MRO stands for method resolution order. Despite its name, it can be used for attributes as well. This method provides us a list of classes, the order in which Python looks for attributes. The method itself is called on the className and not on one of its instances.

#2 Diamond Problem

# B & C inherit A
# D inherits B & C
# The required method lies in A, as well as in C, and is called via D.
# From what we saw in the earlier example, the MRO should be D-B-A-C-A. Let's see if this is the case.

A
/		\
/				\
B						C
\				/
\		/
D

>>> class A(object):
def doSomething(self):
print("Doing something in A...")

>>> class B(A): pass

>>> class C(A):
def doSomething(self):
print("Doing something in C...")

>>> class D(B,C): pass

>>> d = D()
>>> d.doSomething()
Doing something in C...

>>> D.mro()
[<class '__main__.D'>, <class '__main__.B'>, <class '__main__.C'>, <class '__main__.A'>, <class 'object'>]

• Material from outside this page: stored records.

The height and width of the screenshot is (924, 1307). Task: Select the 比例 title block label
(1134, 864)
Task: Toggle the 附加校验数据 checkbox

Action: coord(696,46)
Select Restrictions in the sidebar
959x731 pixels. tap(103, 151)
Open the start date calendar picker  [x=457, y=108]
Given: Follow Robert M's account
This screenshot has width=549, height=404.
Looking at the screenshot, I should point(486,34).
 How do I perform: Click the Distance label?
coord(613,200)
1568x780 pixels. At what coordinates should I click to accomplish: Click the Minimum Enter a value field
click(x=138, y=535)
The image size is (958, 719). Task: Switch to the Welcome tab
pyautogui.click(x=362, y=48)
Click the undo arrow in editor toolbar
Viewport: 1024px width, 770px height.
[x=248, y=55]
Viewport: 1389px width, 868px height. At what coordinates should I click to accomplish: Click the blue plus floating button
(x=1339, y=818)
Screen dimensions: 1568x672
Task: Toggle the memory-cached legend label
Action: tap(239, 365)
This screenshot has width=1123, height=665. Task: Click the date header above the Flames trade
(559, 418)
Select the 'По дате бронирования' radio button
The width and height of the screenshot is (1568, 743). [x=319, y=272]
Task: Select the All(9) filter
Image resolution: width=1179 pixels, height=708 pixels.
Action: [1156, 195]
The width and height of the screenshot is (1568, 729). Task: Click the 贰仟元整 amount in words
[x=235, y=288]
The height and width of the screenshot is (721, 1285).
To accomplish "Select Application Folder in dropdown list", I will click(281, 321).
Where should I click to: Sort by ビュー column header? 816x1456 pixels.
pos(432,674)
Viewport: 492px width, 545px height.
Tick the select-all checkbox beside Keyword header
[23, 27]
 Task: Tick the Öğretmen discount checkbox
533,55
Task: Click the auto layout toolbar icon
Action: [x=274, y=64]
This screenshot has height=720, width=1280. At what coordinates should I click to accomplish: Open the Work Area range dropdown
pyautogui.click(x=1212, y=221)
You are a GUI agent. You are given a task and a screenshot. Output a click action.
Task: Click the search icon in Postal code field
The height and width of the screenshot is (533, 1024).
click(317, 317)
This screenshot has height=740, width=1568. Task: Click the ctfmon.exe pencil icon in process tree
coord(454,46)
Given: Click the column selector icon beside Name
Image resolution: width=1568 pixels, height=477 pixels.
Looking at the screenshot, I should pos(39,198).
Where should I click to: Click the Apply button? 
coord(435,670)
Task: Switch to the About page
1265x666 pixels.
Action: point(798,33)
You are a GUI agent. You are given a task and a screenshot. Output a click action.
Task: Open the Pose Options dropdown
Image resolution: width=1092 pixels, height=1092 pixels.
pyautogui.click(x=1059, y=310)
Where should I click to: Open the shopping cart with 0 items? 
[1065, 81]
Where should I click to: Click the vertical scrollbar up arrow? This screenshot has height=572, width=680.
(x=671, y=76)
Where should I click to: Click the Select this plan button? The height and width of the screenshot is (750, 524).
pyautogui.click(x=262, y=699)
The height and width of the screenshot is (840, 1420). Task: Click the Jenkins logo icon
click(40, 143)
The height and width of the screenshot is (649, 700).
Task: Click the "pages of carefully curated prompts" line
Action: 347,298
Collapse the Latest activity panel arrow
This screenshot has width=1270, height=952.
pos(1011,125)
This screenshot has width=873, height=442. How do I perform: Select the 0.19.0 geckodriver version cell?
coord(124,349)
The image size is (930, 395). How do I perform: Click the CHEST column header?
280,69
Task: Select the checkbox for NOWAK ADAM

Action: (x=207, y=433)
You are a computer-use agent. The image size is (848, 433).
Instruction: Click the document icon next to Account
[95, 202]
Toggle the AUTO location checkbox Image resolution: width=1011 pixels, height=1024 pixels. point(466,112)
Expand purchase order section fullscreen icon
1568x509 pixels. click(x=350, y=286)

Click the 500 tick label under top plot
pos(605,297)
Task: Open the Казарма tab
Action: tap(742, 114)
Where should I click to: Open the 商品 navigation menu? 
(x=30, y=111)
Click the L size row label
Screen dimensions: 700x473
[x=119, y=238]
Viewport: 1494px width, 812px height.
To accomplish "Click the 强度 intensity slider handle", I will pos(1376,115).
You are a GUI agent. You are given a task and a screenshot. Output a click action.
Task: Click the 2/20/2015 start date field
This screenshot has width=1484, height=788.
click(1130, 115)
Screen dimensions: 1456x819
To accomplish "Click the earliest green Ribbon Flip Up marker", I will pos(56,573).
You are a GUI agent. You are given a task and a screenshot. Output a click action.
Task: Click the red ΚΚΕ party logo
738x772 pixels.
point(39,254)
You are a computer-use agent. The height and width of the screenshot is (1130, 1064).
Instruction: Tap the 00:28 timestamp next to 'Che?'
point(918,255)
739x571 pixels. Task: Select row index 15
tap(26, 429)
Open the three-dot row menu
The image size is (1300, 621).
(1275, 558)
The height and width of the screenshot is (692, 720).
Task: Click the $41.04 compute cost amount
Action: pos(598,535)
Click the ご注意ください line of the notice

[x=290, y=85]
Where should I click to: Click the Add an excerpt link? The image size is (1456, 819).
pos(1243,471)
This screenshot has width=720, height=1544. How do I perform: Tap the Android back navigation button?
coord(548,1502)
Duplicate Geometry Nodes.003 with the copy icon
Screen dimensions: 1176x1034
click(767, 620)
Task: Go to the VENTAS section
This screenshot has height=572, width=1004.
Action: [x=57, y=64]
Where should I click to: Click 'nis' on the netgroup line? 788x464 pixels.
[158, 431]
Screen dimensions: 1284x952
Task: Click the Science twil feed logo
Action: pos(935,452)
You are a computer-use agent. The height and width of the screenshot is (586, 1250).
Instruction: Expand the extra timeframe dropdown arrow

# In a diamond shape pattern, the most recent reference to the grandparent class (A in this case) is considered and the previous ones are discarded. So, the calculated MRO D-B-A-C-A gets rectified to D-B-C-A.

Polymorphism

The third foundation principle of Object Oriented Programming is Polymorphism. Polymorphism, in general sense, refers to the property of an object being capable of existing in several different shapes or forms. In Python, Polymorphism refers to different classes having methods by the same name. These methods have the same functionality, achieved differently. A particular behavior maybe realized differently by objects of different classes. Theses classes are said to have the same interface, owing to the same name of the methods. The client/user can call the methods intuitively without having to worry about which instance/object is being used.

Let's look at an example.

>>> class Speaker(object):
def __init__(self, name):
self.name = name

>>> class EnglishSpeaker(Speaker):
def speak(self):
print("Hi")

>>> class FrenchSpeaker(Speaker):
def speak(self):
print("Salut")

>>> mark = EnglishSpeaker('Mark')
>>> pierre = FrenchSpeaker('Pierre')
>>> mark.speak()
Hi
>>> pierre.speak()
Salut

Abstract Classes

An Abstract Class provides a model to define several other classes. It is not supposed to be instantiated. It can be used to force methods upon its subclasses which they must implement. Let's look at a basic example first.

>>> class Crop(object):
def sow(self):
print("Sowing...")
def irrigate(self):
print("Irrigating...")
def harvest(self):
print("Harvesting...")

>>> class Wheat(Crop): pass

>>> class Corn(Crop): pass

>>> class Tomato(Crop): pass

>>> wheat = Wheat()
>>> corn = Corn()
>>> tomato = Tomato()
>>>
>>> wheat.sow()
Sowing...
>>> wheat.irrigate()
Irrigating...
>>> wheat.harvest()
Harvesting...

The class Crop acts as an abstract class, providing a model for the Wheat, Corn and Tomato classes.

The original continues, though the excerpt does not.